Here is the website for the product:  http://www.ballbrite.com/ and I bought it for Â£11 from here: https://www.shortgrass.co.uk/catalo...id=85&osCsid=699201f5b72fe9c8938dcbdc86730529

I have no connections to either company and only bought it with another item to see what it was like. It works brilliantly. Not sure how much water is correct to put inside but I put a couple of tablespoons (ish!) then tipped it up for the excess to run out. Attached it to my golf bag and nothing leaked out and it did exactly what it says on the tin.
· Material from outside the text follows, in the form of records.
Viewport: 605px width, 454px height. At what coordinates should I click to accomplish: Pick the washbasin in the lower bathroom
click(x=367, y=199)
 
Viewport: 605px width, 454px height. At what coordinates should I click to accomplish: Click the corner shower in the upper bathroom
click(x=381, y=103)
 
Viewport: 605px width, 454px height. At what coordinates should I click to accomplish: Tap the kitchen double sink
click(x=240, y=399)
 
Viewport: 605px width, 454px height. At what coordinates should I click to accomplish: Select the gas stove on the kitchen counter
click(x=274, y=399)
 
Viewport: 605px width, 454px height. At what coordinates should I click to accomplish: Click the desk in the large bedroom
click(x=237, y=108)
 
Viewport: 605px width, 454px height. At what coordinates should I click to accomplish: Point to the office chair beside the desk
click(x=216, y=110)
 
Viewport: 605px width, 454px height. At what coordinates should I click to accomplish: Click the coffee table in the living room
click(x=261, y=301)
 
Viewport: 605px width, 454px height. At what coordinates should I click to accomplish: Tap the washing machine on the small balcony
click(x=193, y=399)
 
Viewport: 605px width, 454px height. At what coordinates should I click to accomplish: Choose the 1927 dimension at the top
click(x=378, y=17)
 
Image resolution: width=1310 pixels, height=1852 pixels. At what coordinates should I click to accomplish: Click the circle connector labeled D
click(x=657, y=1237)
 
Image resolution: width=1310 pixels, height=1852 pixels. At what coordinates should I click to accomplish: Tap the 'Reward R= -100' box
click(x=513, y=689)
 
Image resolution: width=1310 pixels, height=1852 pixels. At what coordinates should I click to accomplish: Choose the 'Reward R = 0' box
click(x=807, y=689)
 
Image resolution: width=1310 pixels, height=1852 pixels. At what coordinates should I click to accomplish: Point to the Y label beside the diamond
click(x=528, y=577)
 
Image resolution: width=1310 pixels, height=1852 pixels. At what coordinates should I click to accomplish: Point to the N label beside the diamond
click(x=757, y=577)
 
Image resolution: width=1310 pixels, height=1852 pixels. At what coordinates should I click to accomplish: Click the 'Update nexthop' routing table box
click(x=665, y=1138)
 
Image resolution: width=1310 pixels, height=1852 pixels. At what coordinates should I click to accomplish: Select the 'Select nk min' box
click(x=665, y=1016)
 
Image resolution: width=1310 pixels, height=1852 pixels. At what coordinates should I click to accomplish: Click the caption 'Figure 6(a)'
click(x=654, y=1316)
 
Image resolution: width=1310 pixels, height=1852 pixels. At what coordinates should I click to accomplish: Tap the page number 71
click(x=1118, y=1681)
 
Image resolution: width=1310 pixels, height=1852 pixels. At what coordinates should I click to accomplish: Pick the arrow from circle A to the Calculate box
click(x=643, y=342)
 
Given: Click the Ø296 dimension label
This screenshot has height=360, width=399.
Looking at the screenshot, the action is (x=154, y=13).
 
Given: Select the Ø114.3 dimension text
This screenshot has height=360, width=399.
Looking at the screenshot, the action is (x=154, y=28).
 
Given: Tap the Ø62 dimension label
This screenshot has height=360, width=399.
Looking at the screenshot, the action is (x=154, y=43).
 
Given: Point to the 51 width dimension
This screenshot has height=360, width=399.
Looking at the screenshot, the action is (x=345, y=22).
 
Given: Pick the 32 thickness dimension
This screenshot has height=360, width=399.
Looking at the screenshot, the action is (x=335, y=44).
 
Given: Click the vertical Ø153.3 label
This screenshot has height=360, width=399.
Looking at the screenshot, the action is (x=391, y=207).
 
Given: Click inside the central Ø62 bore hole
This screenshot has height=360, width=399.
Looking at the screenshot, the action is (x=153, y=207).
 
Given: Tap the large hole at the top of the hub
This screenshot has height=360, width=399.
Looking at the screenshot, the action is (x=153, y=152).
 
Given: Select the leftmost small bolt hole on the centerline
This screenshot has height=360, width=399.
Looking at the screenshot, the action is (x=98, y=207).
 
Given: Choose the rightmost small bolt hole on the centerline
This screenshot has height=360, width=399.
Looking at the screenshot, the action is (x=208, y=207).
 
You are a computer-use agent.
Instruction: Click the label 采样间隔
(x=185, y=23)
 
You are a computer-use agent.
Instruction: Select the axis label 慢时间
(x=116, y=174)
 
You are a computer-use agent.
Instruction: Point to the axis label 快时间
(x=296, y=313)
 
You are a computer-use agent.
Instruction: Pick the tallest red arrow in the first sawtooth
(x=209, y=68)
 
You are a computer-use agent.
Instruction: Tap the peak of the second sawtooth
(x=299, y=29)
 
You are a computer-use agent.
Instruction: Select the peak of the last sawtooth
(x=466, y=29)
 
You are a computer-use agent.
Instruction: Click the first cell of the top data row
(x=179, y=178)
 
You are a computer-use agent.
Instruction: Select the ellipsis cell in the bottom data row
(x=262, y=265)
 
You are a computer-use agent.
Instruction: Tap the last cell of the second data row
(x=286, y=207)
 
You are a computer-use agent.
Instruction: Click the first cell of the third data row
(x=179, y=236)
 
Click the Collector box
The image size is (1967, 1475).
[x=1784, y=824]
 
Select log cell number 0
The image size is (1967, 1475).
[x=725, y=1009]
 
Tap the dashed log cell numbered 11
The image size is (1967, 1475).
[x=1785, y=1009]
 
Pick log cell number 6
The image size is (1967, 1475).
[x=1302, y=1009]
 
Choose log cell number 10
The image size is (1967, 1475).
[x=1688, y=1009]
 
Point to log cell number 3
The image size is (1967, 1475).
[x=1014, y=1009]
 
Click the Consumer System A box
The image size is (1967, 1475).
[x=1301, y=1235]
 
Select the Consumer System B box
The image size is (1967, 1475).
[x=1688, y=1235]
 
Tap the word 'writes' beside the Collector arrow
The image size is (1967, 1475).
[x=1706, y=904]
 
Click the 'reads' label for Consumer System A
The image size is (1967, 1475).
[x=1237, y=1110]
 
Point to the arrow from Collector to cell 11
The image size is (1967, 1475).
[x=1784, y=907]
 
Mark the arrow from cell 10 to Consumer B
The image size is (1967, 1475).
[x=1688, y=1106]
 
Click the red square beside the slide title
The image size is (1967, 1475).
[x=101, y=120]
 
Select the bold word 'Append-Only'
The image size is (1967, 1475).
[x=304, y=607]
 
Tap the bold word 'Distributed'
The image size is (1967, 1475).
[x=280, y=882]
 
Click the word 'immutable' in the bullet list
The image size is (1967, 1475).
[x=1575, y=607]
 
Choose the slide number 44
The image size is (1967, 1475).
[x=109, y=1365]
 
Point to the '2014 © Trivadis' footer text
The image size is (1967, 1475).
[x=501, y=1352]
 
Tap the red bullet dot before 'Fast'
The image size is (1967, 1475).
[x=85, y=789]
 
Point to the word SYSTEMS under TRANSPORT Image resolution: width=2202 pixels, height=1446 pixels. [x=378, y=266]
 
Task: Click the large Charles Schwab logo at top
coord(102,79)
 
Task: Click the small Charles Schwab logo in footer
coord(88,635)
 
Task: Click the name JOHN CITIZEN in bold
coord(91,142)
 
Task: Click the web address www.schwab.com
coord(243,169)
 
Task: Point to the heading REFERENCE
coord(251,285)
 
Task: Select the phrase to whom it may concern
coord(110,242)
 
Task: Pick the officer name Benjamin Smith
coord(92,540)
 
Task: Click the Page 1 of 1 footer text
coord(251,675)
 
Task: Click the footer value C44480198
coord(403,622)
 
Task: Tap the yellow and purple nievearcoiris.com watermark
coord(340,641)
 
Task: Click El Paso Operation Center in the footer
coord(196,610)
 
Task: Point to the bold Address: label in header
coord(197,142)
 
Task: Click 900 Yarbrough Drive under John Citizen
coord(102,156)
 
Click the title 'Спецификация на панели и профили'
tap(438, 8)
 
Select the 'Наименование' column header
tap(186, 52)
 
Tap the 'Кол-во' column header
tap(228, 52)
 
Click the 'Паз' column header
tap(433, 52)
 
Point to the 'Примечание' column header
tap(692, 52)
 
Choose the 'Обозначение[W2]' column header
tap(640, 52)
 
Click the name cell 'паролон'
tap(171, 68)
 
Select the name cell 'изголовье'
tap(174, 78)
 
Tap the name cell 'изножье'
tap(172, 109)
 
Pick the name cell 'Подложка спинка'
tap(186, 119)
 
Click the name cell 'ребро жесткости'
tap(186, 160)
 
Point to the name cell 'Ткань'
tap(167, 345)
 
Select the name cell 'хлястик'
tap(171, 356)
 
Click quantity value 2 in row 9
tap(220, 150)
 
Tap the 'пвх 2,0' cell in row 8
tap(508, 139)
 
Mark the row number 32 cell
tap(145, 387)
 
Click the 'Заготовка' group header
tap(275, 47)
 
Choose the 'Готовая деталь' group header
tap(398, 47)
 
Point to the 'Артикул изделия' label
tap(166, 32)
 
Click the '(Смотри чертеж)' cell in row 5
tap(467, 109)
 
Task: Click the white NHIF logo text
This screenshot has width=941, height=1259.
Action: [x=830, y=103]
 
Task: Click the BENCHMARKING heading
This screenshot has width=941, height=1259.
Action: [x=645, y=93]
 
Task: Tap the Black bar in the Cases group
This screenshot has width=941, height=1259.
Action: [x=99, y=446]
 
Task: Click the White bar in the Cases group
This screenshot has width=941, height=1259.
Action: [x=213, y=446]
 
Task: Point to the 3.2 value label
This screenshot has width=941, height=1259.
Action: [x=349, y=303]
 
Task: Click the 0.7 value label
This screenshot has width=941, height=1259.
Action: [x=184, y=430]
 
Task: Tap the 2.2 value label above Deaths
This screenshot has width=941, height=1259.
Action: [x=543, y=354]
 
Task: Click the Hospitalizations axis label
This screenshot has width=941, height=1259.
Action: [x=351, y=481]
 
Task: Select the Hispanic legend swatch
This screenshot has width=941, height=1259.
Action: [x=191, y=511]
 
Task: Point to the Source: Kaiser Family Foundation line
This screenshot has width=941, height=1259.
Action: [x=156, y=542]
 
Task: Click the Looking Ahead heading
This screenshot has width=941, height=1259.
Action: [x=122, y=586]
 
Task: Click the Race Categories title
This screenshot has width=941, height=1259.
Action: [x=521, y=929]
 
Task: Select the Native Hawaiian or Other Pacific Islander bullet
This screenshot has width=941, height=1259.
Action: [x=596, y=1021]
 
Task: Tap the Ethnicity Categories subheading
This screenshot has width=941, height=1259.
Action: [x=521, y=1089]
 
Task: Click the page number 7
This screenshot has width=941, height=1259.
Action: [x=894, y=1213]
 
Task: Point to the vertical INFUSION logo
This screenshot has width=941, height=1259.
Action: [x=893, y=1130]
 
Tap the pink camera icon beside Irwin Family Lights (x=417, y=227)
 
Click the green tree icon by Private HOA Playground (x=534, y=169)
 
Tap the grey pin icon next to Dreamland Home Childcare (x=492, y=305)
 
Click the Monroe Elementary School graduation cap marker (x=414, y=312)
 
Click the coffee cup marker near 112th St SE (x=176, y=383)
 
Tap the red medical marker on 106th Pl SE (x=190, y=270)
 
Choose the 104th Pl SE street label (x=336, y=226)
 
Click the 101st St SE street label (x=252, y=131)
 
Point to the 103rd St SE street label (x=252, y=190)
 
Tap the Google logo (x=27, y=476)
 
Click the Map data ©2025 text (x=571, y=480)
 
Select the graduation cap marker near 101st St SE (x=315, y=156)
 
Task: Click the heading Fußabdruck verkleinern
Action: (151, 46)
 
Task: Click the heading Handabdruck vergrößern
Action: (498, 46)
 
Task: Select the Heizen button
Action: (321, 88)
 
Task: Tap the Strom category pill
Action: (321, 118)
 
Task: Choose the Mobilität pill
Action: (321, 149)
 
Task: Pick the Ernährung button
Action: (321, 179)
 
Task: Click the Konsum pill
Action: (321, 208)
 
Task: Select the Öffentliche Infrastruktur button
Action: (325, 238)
Put a ball in, squidge it about a bit and out it comes white and sprarkly again and almost dry - certainly no need to towel off. It worked really well on irons too which just fit in the opening and another squidge and out they come all clean again.

The only downside is your playing partners will keep asking to use it or hand you their balls to clean (ooer)!

If, like me, you find most courses have no (or dirty) water in the ball washers and also hate having muck on both ball and club then this is for you!!


----------



## CMAC (Oct 7, 2012)

Ideal for those long hot heat wave drought summers - whatever happened to them - in Scotland our balls are constantly wet........that doesn't sound right!


----------



## Phil2511 (Oct 7, 2012)

I got one of these. http://item.mobileweb.ebay.co.uk/viewitem?itemId=120814983664 Comes from Oz but only took a few days to arrive.


----------



## HotDogAssassin (Oct 8, 2012)

I bet you bought the Pink one Amanda!


----------



## AmandaJR (Oct 8, 2012)

HotDogAssassin said:



			I bet you bought the Pink one Amanda!
		
Click to expand...

Ha ha ha - sure did :clap: Great bit of kit and pretty too!


----------